> [Task]: Gather every line in the records below that contains the word "menu".

------ Provided records ------

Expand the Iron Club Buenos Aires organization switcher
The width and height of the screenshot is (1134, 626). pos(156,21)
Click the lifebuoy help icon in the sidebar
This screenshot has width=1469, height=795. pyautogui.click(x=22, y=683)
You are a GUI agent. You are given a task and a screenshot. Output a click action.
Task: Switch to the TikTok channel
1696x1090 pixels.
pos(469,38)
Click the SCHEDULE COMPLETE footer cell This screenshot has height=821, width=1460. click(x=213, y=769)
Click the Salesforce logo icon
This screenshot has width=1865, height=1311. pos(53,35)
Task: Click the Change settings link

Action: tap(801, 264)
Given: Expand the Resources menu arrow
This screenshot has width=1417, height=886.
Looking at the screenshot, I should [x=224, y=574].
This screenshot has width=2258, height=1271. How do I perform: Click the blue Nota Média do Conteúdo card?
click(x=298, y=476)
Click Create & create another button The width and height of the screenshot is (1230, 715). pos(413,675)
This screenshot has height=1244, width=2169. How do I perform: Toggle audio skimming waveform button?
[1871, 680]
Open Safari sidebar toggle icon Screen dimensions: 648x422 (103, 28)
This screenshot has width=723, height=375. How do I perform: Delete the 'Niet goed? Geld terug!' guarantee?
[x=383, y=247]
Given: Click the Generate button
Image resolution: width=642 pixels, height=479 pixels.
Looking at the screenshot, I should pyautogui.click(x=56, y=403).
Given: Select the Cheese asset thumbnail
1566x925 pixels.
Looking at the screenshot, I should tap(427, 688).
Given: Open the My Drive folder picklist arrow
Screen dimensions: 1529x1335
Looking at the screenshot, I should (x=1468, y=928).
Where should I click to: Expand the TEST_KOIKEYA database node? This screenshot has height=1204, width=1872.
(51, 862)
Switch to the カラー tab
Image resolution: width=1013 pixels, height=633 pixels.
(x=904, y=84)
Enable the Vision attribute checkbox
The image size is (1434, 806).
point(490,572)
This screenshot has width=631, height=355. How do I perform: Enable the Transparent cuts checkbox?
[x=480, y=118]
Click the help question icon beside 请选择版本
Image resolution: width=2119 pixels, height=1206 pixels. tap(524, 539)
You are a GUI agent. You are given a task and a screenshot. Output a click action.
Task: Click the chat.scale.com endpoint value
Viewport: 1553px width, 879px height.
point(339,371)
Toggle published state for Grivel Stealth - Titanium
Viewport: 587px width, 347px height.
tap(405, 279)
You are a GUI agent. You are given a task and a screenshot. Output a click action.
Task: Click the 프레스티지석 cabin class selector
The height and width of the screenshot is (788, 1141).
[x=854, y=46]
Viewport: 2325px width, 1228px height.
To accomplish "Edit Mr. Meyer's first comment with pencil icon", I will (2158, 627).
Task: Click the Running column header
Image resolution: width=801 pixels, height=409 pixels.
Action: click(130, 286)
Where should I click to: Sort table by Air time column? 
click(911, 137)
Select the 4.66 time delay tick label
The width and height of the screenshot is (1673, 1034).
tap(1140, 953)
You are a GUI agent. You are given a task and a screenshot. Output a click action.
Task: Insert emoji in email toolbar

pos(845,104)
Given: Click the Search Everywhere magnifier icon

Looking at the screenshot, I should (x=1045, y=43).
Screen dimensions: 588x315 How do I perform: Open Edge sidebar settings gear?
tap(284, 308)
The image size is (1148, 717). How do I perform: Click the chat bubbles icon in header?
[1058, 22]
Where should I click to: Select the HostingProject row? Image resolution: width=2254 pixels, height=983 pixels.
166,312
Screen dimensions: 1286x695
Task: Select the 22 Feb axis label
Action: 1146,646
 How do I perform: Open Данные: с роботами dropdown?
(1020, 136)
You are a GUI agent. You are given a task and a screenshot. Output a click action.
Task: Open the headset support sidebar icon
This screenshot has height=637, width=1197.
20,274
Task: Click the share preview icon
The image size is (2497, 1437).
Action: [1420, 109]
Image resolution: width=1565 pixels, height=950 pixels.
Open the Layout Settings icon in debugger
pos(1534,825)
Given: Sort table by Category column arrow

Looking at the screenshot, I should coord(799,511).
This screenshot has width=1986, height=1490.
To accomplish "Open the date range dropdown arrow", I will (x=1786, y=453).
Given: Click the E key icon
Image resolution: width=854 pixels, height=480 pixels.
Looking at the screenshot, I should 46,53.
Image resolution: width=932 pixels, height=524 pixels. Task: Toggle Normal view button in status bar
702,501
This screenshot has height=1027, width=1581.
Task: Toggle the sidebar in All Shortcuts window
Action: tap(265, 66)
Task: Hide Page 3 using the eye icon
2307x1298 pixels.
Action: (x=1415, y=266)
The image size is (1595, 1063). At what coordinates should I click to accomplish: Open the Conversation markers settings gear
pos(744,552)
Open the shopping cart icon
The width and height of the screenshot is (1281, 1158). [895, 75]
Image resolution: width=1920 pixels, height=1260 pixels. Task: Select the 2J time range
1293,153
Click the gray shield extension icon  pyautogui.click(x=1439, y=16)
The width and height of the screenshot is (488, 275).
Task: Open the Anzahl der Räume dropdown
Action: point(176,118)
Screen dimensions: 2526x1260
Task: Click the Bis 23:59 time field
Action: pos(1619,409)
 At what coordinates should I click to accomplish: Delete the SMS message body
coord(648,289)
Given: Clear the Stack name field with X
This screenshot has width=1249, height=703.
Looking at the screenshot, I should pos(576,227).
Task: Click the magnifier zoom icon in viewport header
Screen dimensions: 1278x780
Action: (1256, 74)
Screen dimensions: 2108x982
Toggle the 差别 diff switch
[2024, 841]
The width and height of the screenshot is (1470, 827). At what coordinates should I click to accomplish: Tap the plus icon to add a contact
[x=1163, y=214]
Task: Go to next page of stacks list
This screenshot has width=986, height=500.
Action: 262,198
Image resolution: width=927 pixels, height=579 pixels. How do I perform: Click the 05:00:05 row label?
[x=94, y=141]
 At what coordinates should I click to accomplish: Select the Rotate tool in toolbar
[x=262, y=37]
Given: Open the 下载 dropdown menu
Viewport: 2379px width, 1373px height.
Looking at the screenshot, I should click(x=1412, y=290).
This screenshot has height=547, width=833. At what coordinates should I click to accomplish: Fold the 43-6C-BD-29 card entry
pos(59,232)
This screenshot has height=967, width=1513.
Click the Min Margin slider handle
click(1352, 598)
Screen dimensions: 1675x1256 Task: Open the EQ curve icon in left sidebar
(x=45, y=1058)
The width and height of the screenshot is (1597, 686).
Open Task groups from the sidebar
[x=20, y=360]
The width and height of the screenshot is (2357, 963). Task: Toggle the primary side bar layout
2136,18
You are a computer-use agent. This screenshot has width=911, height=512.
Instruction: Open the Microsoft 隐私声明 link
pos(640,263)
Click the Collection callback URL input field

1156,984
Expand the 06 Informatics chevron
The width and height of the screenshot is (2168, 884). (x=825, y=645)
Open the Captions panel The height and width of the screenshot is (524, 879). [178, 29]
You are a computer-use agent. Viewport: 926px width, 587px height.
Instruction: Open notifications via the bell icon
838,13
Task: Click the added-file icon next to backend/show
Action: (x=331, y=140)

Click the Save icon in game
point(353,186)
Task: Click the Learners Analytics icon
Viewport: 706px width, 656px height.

------

> [Task response]:
Given: Expand the Resources menu arrow
Given: Open the 下载 dropdown menu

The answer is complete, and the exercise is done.